We are closing in on the end of February, and we can look forward to the month that “comes in like a lion.” It’s still cold in Central New York and there’s snow on the ground. The forecast predicts unpleasant weather for the weekend. That is unless you are a snow bunny, snow sports person or some similar aficionado. Last night, a whole bunch of snowmobilers came through our area around midnight disturbing my cold-driven sleep. It was cranky-making after a day of sneezing and muzzy headedness.
For some of us, winter makes us cranky, depressed, and out of sorts. Normally, I ‘make do’ and find things to do–quilting with bright colors, reading lighthearted books, and watching British murder mysteries on DVD or television. Because I’ve had the first cold in years, I’m a little more cantankerous.
I do believe there is a release in giving voice to your cranky side. Just as I believe that in difficult times, it is important to give voice and respect your anger, grief, sorrow, and despair. It’s also important not to dwell there. Living in a pool of rage is exhausting and more than a little icky. The ick clings to you and repels others who might comfort you; and will also make you dismiss the kindness of friends and strangers. It’s difficult find gratitude in these times. I advocate giving yourself enough mileage so you can have some hindsight. In hindsight, you may be grateful for the losses, the setbacks, and the tribulations because it has made you stronger and better. In the middle of it, you just need to muddle through, work it out, and find new purchase as you climb this new cliff.
It’s a balancing act between honesty and healing, I believe. You can’t heal dishonestly. It just doesn’t work. Mostly dishonest healing is about stuffing the emotions down without working through them.
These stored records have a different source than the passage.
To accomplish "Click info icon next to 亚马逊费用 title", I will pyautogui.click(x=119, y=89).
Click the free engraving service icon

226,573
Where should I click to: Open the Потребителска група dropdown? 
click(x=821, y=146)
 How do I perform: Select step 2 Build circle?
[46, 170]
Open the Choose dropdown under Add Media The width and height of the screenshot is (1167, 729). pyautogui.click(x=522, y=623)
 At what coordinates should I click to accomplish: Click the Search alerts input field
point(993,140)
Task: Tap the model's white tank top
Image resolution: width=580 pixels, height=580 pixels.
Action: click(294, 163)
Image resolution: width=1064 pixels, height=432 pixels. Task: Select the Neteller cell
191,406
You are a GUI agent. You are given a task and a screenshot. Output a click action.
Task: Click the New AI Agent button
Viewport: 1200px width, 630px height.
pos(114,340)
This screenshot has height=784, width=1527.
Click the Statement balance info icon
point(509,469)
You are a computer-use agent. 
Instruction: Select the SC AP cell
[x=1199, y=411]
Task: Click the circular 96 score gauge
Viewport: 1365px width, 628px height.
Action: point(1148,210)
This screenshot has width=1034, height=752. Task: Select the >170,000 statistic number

That stuffing compacts upon itself and somehow continues to expand and intrude in your life. It will come out in weird ways and eventually, you will need to clean up the mess.
There’s a health issue in my family now. I am not grateful for this situation. I am grateful for the past, the strength, the joy and the beauty. I am working through sorrow, regret, guilt, anxiety, and depression. I must live through this situation and already I can see many points of beauty and gratitude. It’s just not the time to feel it. There’s joy and delight in other situations and that’s my comfort and I’m very grateful for that.
I didn’t intend to talk about this even if it is somewhat vague so the picture doesn’t quite fit. Except that I think it’s funny and delightful. What happy women, dancing and playing in the snow.